Even attempts to connect this story with history fell flat. The main character repeatedly references how Japanese Americans suffered in internment camps during WWII, but that occurred in a context where America was at war and was understandably fearful of Japanese spies. It was morally unacceptable and lamentable for the U.S. government to respond to a perceived threat in such a dramatic, oppressive way, but because this story has no context to fill in the gaps for why its alternate universe is so different than ours, the author provides no compelling reason for how political or social events directly led to an outcome like this again. I could not suspend disbelief, because the author provided no rationale other than "Trump is bad!!" for why innocent, upstanding Muslim citizens throughout the country would be rounded up and imprisoned within a passive, predominantly racist nation.

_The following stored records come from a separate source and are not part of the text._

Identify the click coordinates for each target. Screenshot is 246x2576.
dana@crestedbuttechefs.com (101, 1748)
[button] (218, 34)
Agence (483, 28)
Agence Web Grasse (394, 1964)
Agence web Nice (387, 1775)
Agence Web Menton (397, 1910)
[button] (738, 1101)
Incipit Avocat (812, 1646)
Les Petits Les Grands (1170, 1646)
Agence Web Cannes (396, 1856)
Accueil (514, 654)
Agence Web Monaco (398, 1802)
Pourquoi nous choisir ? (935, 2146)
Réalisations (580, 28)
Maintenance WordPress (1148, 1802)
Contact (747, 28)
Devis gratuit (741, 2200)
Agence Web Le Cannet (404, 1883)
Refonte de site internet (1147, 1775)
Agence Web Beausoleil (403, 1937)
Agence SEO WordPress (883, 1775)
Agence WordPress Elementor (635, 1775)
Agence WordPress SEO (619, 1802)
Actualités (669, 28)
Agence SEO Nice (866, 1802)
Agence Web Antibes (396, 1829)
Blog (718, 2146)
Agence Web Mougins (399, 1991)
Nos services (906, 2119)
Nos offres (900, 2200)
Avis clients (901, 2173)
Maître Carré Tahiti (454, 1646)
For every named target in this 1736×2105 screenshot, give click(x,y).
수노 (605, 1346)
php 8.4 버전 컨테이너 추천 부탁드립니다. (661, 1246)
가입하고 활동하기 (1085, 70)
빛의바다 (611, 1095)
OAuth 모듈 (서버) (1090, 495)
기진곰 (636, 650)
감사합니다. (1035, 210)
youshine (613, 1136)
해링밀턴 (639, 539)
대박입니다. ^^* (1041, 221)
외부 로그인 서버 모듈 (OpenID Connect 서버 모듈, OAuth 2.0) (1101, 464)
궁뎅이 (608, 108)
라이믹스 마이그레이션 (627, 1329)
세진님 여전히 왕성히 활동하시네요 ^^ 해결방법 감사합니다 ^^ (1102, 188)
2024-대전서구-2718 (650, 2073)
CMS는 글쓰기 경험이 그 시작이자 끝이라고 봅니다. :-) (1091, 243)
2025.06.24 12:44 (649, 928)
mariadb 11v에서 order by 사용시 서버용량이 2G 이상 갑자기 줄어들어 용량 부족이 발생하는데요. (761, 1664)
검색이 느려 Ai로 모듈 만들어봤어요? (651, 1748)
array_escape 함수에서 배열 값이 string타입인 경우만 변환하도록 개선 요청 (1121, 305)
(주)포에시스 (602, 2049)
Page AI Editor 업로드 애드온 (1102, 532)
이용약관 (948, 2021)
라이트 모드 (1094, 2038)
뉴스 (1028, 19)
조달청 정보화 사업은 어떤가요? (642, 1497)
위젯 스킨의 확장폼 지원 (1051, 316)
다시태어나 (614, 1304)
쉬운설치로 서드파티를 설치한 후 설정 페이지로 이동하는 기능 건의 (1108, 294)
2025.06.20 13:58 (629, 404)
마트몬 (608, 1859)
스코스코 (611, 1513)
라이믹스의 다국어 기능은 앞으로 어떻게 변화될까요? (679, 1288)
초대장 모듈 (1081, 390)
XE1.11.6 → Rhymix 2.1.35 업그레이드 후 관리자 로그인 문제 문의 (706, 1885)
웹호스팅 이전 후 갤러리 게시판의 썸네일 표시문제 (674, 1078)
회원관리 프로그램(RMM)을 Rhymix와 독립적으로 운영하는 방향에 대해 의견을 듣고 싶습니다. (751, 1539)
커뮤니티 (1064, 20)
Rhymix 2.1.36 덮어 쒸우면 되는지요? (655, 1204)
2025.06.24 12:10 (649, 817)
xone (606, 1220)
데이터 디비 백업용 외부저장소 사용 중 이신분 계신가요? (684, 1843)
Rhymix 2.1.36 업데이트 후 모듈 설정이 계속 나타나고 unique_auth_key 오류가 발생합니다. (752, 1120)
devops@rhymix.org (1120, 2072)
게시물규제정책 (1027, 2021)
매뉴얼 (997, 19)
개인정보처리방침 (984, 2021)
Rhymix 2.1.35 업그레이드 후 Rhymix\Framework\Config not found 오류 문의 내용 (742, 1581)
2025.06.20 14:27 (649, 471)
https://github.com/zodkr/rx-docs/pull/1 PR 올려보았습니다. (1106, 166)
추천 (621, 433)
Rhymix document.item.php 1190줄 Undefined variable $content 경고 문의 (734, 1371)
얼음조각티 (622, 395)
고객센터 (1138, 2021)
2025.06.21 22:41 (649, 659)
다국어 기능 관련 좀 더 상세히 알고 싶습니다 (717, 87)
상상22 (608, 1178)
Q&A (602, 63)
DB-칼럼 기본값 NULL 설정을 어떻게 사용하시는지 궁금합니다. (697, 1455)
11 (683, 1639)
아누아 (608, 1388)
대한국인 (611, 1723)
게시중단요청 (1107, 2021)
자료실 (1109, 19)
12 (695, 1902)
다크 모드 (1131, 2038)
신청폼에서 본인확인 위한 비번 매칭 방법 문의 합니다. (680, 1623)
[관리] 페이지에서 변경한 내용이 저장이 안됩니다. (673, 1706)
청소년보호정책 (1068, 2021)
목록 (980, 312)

Because the world-building is so abysmal, the author undercuts her own purpose. Throughout this book, my attention was constantly drawn to the over-the-top, poorly explained narrative, rather than to the parallels she intended to draw to how Muslim Americans face suspicion, bigotry, and violence today. This book is incredibly melodramatic and talky, with hardly any convincing action, and the only people who will get anything out of this book are those who would like to read someone else's writing-therapy session. There is nothing new or helpful here for liberals, conservatives don't even exist in this story world, and the racists who resemble the caricatures in this novel are not going to read it, much less feel convicted or challenged by it. They would just denounce this novel as propaganda, and that is one thing that they would be right about.